A random speck in the universe.

4 thoughts on “Dear Lord, God…the universe. I’m fed up. Go to hell.

  1. Kinda ironic how people don’t believe in God but then the moment something goes wrong, they blame God. I guess He’s only there for convenience.
    I’m sorry she moved on. I’m sorry you didn’t. That’s life and it sucks. You’re at the age that you can get married and you are going through it. I’m friggin 15 and I’m going through it. And I know it’ll just get harder from here. I can’t blame the girl for getting someone that looks like you tho. I mean people have types. Types in both looks and personality. Wouldn’t be surprised if my (future) boyfriend had a super white ex with hazel eyes. I can’t help that I the guys I’ve liked are tall and black or Latino. Just depends on the person’s type y’know.
    But yeah, I hope things go better for you. I hope you love again.

    Liked by 1 person

    1. Hey Isa 🙂 Just to clarify a few things;

      I was cheated on and was in an emotionally abusive relationship. Her parents too didn’t approve of the way she treated me all while I was there for her; they doted on me actually.

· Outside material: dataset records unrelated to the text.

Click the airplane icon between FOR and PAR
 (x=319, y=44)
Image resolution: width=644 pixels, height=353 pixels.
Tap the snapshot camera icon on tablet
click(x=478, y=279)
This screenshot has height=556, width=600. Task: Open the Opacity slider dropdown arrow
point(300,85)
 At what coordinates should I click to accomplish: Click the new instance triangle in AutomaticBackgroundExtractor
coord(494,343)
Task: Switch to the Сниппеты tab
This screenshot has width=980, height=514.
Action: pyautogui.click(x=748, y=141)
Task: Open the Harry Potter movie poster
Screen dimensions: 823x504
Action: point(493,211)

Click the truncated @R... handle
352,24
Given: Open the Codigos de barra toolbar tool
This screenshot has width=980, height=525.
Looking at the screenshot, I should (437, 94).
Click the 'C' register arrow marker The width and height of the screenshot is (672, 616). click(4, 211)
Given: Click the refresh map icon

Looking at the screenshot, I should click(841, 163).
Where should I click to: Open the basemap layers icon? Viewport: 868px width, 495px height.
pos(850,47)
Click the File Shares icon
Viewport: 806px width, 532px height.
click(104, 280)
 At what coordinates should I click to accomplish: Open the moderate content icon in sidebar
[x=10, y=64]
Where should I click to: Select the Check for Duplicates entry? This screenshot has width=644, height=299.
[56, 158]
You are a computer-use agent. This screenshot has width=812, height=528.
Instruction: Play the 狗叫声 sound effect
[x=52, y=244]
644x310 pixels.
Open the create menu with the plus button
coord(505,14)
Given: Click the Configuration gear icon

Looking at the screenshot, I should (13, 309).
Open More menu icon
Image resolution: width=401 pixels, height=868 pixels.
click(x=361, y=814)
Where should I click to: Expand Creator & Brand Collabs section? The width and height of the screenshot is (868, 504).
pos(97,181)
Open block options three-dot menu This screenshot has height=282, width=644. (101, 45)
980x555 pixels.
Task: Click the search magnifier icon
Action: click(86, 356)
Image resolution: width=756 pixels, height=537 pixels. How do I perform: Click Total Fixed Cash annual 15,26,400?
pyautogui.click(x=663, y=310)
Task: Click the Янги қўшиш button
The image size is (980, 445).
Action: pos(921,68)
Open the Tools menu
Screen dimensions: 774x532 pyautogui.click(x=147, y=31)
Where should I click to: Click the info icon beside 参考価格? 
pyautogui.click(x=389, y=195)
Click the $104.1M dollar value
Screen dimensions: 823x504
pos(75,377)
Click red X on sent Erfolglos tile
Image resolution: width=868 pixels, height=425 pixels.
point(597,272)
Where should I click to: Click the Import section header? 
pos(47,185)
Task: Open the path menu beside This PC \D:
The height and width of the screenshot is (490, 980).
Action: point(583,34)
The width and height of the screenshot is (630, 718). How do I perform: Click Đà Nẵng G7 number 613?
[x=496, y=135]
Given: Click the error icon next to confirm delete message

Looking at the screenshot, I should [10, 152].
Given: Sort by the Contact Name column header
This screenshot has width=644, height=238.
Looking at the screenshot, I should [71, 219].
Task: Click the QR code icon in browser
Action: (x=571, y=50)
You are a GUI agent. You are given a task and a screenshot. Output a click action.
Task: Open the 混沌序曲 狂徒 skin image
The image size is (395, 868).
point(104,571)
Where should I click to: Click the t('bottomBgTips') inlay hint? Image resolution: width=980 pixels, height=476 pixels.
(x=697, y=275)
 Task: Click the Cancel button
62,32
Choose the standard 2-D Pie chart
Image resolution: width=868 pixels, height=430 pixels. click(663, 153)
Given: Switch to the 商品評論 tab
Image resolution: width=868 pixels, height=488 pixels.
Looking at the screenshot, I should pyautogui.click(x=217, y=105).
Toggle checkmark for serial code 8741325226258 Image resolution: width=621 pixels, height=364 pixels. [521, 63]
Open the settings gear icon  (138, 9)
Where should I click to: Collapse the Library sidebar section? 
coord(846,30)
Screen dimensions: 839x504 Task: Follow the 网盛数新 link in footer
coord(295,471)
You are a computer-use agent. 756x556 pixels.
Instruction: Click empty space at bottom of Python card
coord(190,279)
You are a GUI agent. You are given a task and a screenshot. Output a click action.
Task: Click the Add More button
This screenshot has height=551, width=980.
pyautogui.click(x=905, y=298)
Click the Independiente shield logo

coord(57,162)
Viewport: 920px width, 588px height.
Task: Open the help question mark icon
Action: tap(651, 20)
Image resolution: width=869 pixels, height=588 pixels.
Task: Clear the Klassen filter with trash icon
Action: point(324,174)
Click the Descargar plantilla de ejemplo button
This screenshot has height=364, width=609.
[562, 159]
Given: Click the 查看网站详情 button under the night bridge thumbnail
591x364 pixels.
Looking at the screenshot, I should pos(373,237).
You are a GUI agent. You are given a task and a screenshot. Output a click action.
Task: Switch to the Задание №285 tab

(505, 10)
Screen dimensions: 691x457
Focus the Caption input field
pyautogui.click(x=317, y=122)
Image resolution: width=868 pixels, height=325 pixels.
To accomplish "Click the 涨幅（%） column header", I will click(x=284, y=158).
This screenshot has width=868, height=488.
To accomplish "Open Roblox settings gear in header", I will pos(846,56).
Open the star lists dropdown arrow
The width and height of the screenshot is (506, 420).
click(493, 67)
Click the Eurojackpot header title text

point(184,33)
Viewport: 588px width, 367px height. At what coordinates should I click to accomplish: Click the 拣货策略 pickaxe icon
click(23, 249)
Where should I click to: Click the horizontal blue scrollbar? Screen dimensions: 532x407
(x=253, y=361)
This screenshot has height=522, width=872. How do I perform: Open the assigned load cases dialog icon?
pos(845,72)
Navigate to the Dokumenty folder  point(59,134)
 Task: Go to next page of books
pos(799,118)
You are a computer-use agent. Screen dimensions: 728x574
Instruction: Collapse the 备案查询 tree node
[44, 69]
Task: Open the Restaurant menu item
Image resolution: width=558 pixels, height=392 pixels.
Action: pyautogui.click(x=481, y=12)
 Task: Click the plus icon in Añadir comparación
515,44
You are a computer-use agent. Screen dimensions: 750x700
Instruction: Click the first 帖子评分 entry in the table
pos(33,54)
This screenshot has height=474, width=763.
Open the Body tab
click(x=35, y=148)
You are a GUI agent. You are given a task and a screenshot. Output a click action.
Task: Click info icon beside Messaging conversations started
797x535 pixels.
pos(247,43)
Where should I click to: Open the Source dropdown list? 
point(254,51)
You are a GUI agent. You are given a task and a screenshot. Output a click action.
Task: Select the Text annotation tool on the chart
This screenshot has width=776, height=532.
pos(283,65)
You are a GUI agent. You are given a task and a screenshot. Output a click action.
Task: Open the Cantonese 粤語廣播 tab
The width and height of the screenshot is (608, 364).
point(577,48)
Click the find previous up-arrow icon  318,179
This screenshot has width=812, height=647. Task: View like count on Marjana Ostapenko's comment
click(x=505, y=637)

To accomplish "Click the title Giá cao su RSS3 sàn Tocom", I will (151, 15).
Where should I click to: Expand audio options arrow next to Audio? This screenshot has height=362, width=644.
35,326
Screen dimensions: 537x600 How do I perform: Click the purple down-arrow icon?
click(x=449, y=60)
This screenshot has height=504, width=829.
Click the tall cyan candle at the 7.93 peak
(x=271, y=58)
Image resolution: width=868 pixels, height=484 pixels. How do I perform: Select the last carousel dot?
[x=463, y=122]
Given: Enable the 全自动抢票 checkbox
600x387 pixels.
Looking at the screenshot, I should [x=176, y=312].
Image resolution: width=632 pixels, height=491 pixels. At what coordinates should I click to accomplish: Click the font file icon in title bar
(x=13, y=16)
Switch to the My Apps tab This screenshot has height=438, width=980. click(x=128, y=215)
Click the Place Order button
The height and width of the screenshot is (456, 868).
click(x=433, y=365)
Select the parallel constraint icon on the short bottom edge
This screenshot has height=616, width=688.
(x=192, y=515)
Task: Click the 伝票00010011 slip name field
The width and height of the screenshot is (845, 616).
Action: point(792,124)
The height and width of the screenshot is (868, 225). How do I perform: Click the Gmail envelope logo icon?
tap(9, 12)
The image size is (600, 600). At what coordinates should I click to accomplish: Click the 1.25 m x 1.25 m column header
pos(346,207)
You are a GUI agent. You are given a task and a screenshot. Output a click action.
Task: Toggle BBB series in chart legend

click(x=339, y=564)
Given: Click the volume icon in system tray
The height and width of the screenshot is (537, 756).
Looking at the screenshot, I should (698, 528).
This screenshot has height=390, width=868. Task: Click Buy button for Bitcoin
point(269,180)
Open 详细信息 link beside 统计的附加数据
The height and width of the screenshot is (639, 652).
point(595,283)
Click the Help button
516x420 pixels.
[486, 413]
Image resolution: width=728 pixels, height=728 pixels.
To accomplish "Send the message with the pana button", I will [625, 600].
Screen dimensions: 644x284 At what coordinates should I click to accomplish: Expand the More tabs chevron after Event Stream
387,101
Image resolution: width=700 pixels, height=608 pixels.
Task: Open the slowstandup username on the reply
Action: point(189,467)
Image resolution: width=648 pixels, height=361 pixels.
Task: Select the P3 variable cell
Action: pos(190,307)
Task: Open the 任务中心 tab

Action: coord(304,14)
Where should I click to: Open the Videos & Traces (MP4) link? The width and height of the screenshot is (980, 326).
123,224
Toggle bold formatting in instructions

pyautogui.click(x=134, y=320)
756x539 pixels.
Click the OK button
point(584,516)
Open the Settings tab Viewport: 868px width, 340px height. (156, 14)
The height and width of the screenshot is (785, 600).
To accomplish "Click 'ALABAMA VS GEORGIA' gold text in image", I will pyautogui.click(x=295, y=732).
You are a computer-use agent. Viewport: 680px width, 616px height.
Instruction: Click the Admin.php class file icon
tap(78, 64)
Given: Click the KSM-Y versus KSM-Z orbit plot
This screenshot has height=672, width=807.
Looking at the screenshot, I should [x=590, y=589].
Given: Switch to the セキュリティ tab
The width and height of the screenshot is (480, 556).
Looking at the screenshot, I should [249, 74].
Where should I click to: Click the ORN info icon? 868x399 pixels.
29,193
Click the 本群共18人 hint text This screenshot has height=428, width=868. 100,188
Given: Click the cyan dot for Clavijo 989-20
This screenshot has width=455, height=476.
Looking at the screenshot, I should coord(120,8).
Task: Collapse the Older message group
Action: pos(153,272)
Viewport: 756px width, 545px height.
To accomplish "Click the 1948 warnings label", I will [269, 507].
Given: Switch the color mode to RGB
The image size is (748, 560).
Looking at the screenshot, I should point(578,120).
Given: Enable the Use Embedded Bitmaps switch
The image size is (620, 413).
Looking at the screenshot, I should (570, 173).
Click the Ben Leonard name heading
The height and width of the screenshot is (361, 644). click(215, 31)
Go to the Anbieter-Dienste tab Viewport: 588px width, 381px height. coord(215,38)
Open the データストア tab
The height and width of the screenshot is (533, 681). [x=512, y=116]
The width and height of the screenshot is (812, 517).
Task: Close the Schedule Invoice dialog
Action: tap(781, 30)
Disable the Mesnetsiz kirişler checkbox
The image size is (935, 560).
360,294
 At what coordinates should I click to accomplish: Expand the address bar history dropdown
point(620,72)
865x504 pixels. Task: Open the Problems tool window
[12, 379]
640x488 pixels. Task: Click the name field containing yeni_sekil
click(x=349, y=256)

      And I don’t blame god. I still believe him and I know he has a plan that I am still yet to fully comprehend. Ours isn’t a relationship based on convenience. (Have updated the article to reflect that clearly)

      This was just to voice my disappointment in the way things transpired because it just didn’t sit right with me that she put me through hell only to get her happy ending immediatly. So…where’s mine? Was any of this fair? I don’t understand…

      I am only angry at the universe and blame no one but myself for what happened. That too isn’t right but that’s the phase I am in now. And I wanted to voice that anger out when it was fresh because I just wish I knew or understood what was going on. Where is all of this leading to? – was my question.

      Deep down I do hope things get better… I do hope I love again. I don’t know though….

      But right now at this moment, only I care about how much I’ve been hurt. She’ll never know or care about what she put me through. And I just have to learn to live with it. I didn’t expect..that this is where I’d be after my story because we were college sweethearts.

      I just want to move on and grow up now.

      So yeah, that’s about it for now.

      Thanks for taking time to comment though 🙂 My wish is for all of us to find the people we are meant to be so that we can live in a much better world. It’s in our hands to make this place beautiful.

      Hopefully, god’s plan will make sense to me in time…and when it does I will thank him. But until then…this is how it is for now.